Comparisons between information model and terminological approach:

Values

Firstly, the question of value representation. Here an ordinal value is used, '++'. There are various problems here:

  • in general values like all integers, reals, dates and times and so on cannot realistically be represented in SNOMED
  • the ++ value here is a coded term, not a computable value, so we can't do any computing to compare ++ to +++ or + and determine which ones are larger or smaller. With the openEHR DV_ORDINAL data type, both terminological representation and mathematical comparison can be achieved.
  • values are often not single, but can have their own structure, e.g. a time series of BP values, with a systolic and diastolic at each 5min time point, or an Apgar score value at 1 minute and 5 minutes. How this would be represented in a pure SNOMED structure is not clear. In the example above, we have shown 2 knee reflex recordings.
  • the ordering of values and other attributes can be important, regardless of whether they are coded.

Since values can in general be a mixture of any data types, the overall structure for representing values has to be an information model style structure. It is not clear what the value of trying to put any values inside a SNOMED codephrase would be, given that this won't work in the general case.

Temporal Context

The temporal contexts expressible in SNOMED are classifiers, rather than actual times. The actual time of the observation still has to be represented elsewhere.The possible classifiers appear to include:

  • 'current or specified time'
  • 'in the past'
  • 'all times past'
  • presumably some 'future' values as well, to take care of goals, procedures etc.

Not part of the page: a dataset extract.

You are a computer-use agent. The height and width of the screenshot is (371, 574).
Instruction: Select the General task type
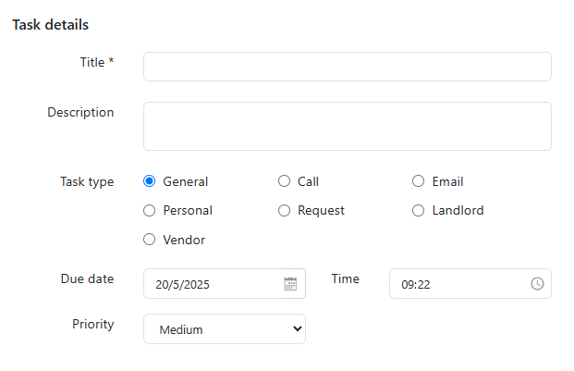point(150,181)
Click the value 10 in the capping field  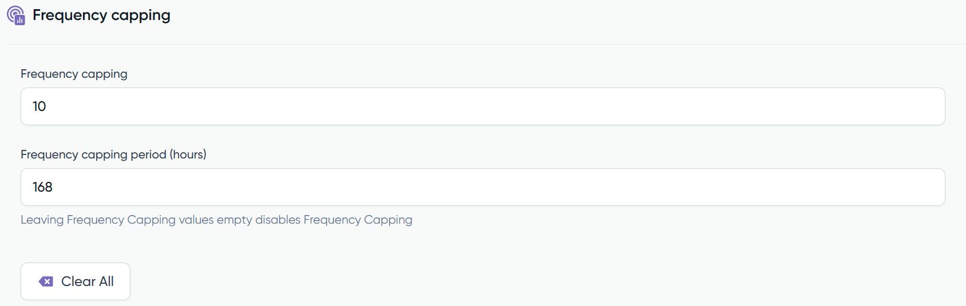point(39,106)

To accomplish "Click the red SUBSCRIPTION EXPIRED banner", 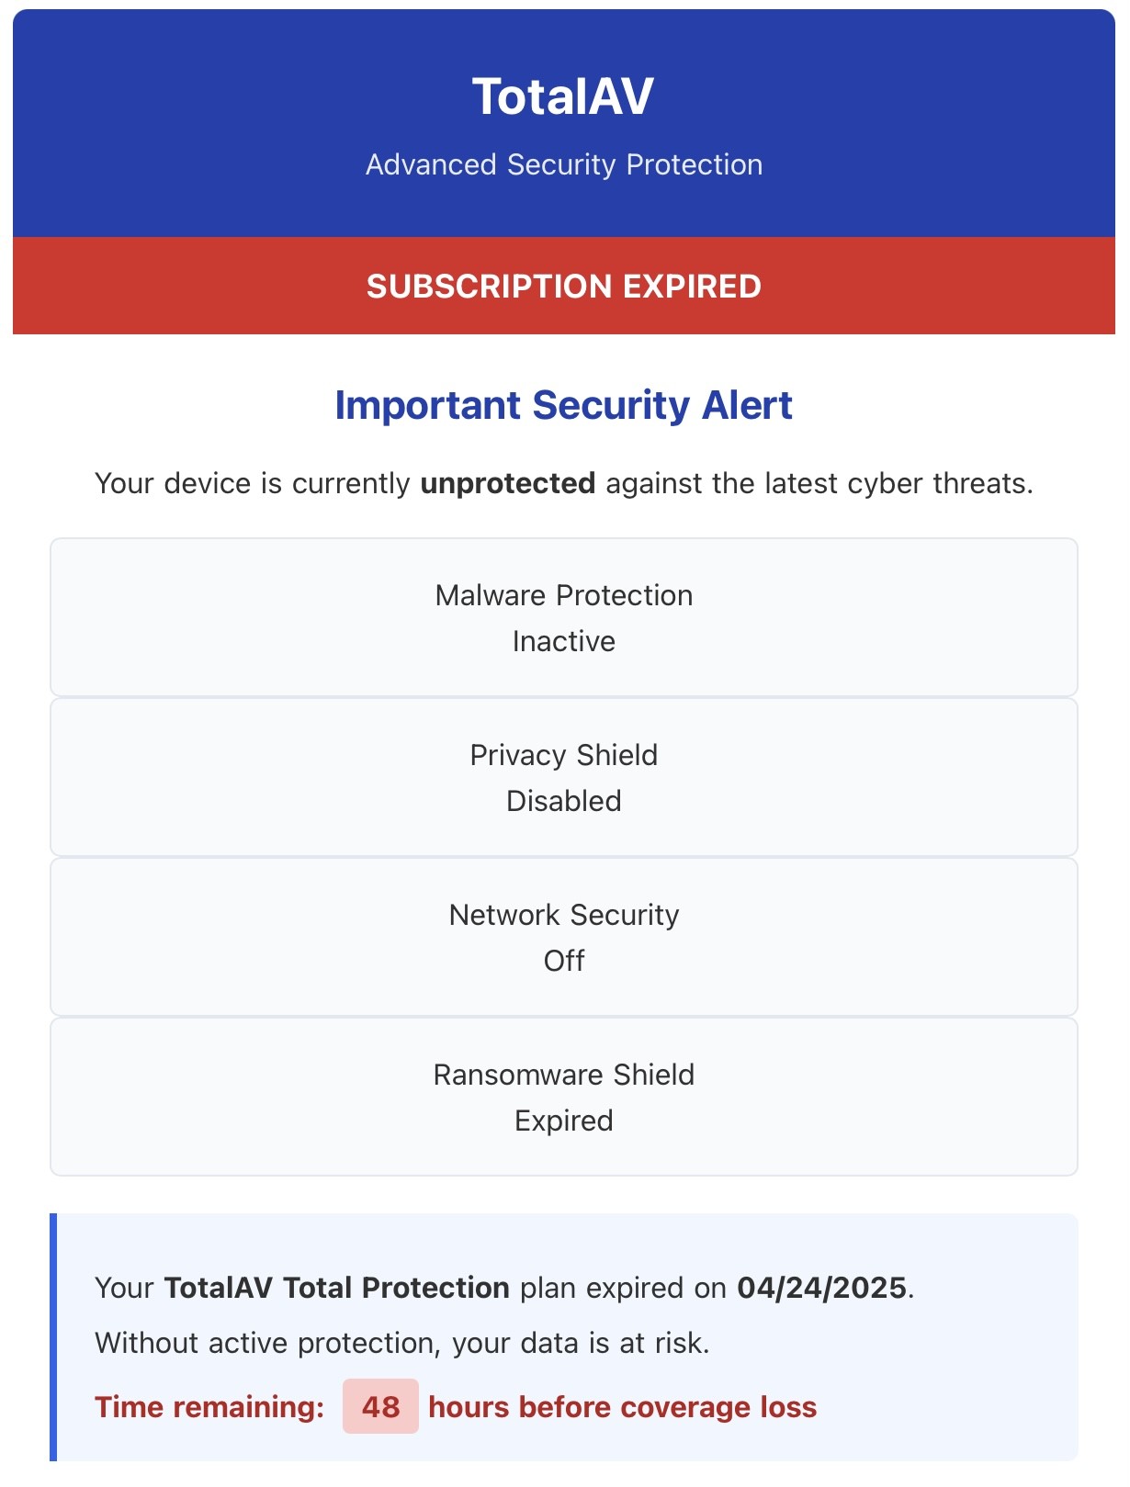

It is not clear what use a classifier like 'current or specified time' is, since all this is saying is that the observation was true at some time that has to be stated elsewhere anyway. If the value was 'In the past' or 'All times past', this is unlikely to be useful for computing either, e.g. to answer a query to do with last 6 months values for blood sugar or whatever, actual times are needed.

It is not clear how or why these values would be created in software, when explicit time values are going to be created anyway. Who is the reader of these temporal classifications?

Finding Context and Procedure Context

In SNOMED, the finding_context attribute is used to represent the status of a phenomenon, and has the following possible values for observations:

known
    known but not recorded
    known but not reported
    known-present (Asserted) \{known or believed to be present\}
        definitely-present 100 synonym: definite
        probably-present [50-100) synonym: probable
    known-possible (0-100) synonyms: possibly present, possibly absent, uncertain
        probably-present [50-100) synonym: probable
        probably NOT present = Probably absent (0-50]
    known-absent (Negated)
        definitely NOT present = Definitely absent 0
        probably NOT present = Probably absent (0-50]
unknown
    unknown - no attempt to ascertain
    unknown - unsuccessful attempt to ascertain
    asked but unknown
expectation
likely outcome
    prognosis
goal
at-risk

The procedure status is expressed with a value from the following hierarchy:

action status unknown
contraindicated
indicated
not done
    did not attend
not indicated
post-starting action status
    ended
        discontinued
        done
            attended
            performed
        stopped before completion
            abandoned
            suspended
    in progress
        not to be stopped
        started
        suspended
        to be stopped
pre-starting action status
    being organized
        accepted
        planned
        requested
        scheduled
            approved and scheduled
    not to be done
        cancelled
        not needed
        not offered
        not wanted
        rejected by performer
        rejected by recipient
    organized
    schedule rejected
    to be done
    under consideration
        needed
        not wanted yet
        not yet offered
        offered
        wanted
    was not started
        cancelled
        considered and not done

In openEHR, an ontology is the basis for classification of information: openEHR_entry_ontology.png. 'Classification' is achieved by the use of various information model classes, such as Observation, Evaluation, Instruction, Action. However, in openEHR, we don't just classify the information, we use all kinds of other information specific to the kind of classification. For example, 'negation' is usually handled by 'exclusion' or 'differential diagnosis' archetypes.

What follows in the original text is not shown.